Cortesia da pandemia entre adversários na BA termina antes do início da campanha oficial


A campanha ainda não começou oficialmente, porém qualquer cortesia que tenha durado ao longo da pandemia já foi deixada de lado entre os atores dos principais grupos políticos baianos. As provas disso são o requerimento de CPI da aquisição dos respiradores, pela oposição, na Assembleia Legislativa da Bahia (AL-BA), e a resposta de bate-pronto do governador Rui Costa, sugerindo a investigação da montagem do hospital de campanha do Wet pela prefeitura de Salvador, à época sob a administração de ACM Neto.
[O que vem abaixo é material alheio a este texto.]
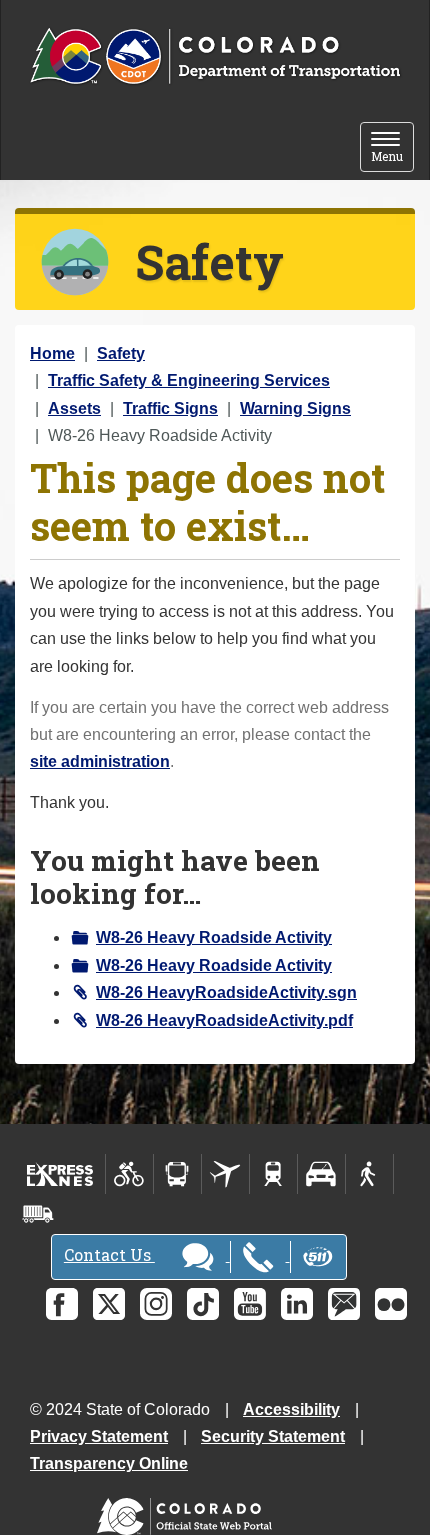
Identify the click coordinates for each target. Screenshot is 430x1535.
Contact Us (109, 1254)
Mais do que o acirramento dos ânimos, os dois exemplos mostram que limites cavalheirescos devem ser quebrados quando a corrida começar formalmente.
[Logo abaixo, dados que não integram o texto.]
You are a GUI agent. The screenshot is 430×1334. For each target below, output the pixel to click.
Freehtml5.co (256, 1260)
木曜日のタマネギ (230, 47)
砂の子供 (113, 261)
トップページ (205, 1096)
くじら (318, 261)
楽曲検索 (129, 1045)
Sem entrar no mérito policialesco dos dois episódios, o que os dois lados deixaram claro nesse interim é que, politicamente, é válido até remexer temas que consideram delicados para o adversário. A ação da Polícia Federal na Operação Cianose tem contornos políticos, mesmo que todos os envolvidos diretamente na execução sugiram o caráter técnico dela. Em ano eleitoral, muito tempo depois da matéria “subir” para o Superior Tribunal de Justiça (STJ), é natural que os alvos acusem o uso político da máquina nesse processo. E, durante uma campanha, infelizmente, a verdade não necessariamente prevalece, o que abre margem para ataques sem fundamento real.
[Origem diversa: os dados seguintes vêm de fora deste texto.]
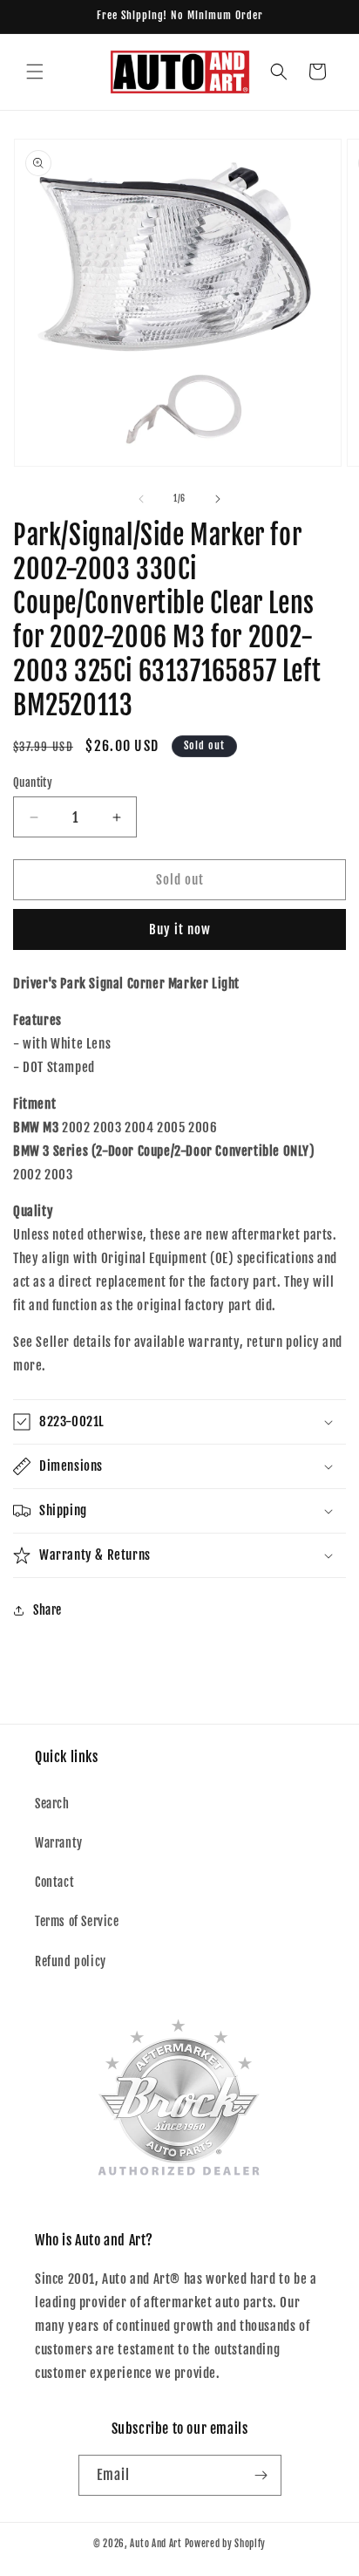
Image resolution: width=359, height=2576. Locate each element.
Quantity (32, 782)
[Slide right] (218, 499)
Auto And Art (155, 2544)
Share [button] (47, 1609)
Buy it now (180, 929)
O mesmo acontece na questão do hospital no Wet. Quando o assunto veio à tona pela primeira vez, o então prefeito ACM Neto rechaçou irregularidades, mas ainda assim os adversários fizeram uso político do tema. É parte da estratégia: desconstruir os adversários por meio de meias verdades e depois lidar com os dividendos eleitorais. Para quem acompanha o dia a dia da cena, não é difícil reconhecer aproveitadores desses momentos. O problema é que, disseminado em larga escala e sem uma resposta equânime, fica difícil reparar eventuais estragos causados na imagem alheia.

Como essa campanha promete ser uma das mais acirradas da Bahia nos últimos 30 anos, é provável que situações como as vivenciadas essa semana, de tensão entre governo e oposição, passem a frequentar o noticiário. Toda figura pública tem telhado de vidro e, desde agora, as campanhas terão que prever estratégias para redução de danos para evitar que a própria disputa eleitoral não fique em segundo plano. Sob o risco de benefício exclusivo de João Roma, único candidato que não possui histórico de gestão dentro da Bahia - e com acesso pleno à máquina federal, capaz de arranhar a imagem tanto do grupo de ACM Neto quanto de Jerônimo Rodrigues.